EXERCISE OBJECTIVE
Starting at the line containing "Click the SWAP.HIVE token icon" and ending at the end of the records, substitute "avatar" for "profile picture" and copy those lines with everything else unchanged. Omit the pictures from your answer.
---------- MATERIAL FOR THIS TASK
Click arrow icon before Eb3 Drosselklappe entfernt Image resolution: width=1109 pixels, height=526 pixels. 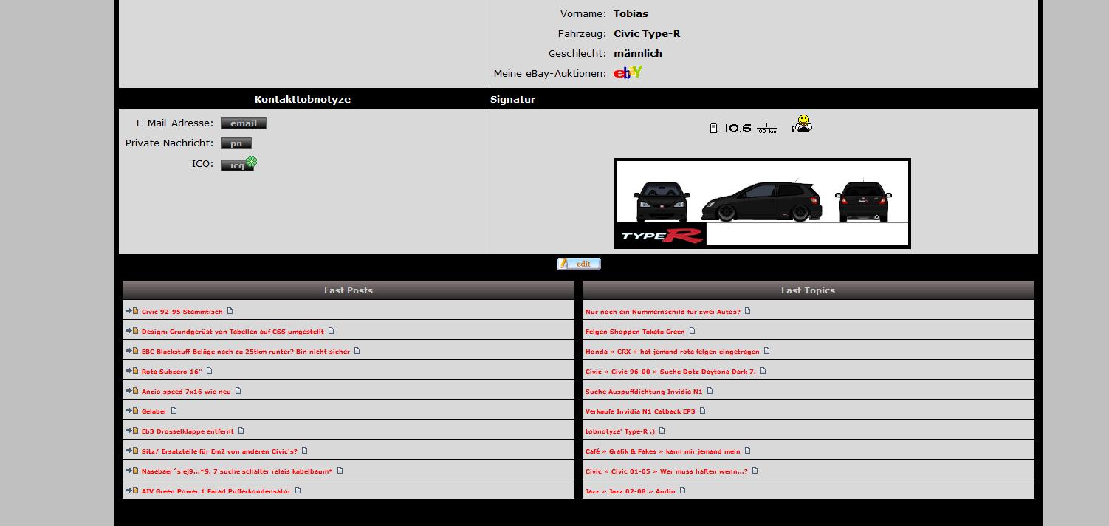tap(129, 431)
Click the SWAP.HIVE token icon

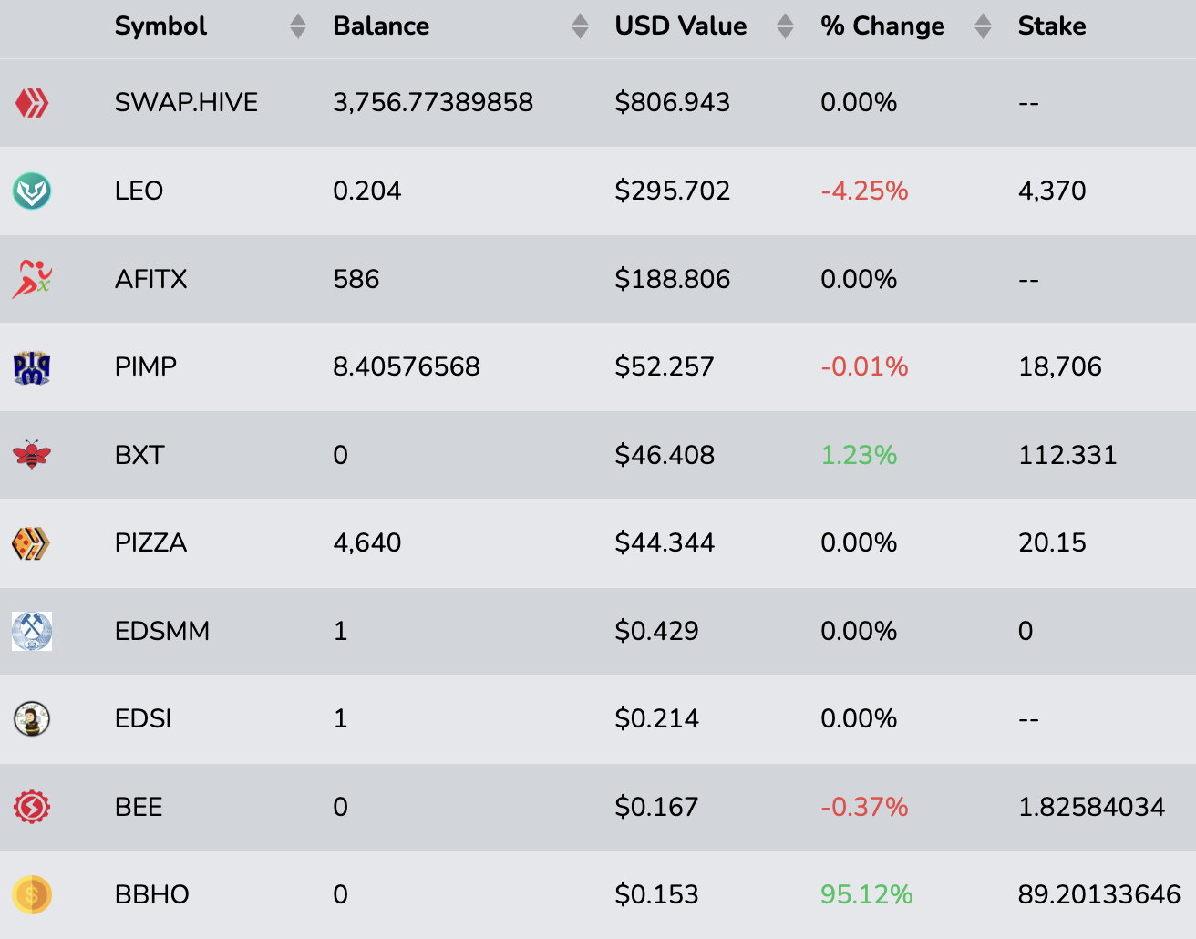click(32, 103)
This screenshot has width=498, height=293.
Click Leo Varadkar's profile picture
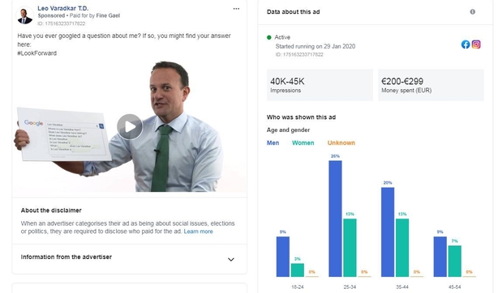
--------------------
OUTPUT FOR THIS TASK
Click the SWAP.HIVE token icon

click(32, 103)
This screenshot has width=498, height=293.
Click Leo Varadkar's avatar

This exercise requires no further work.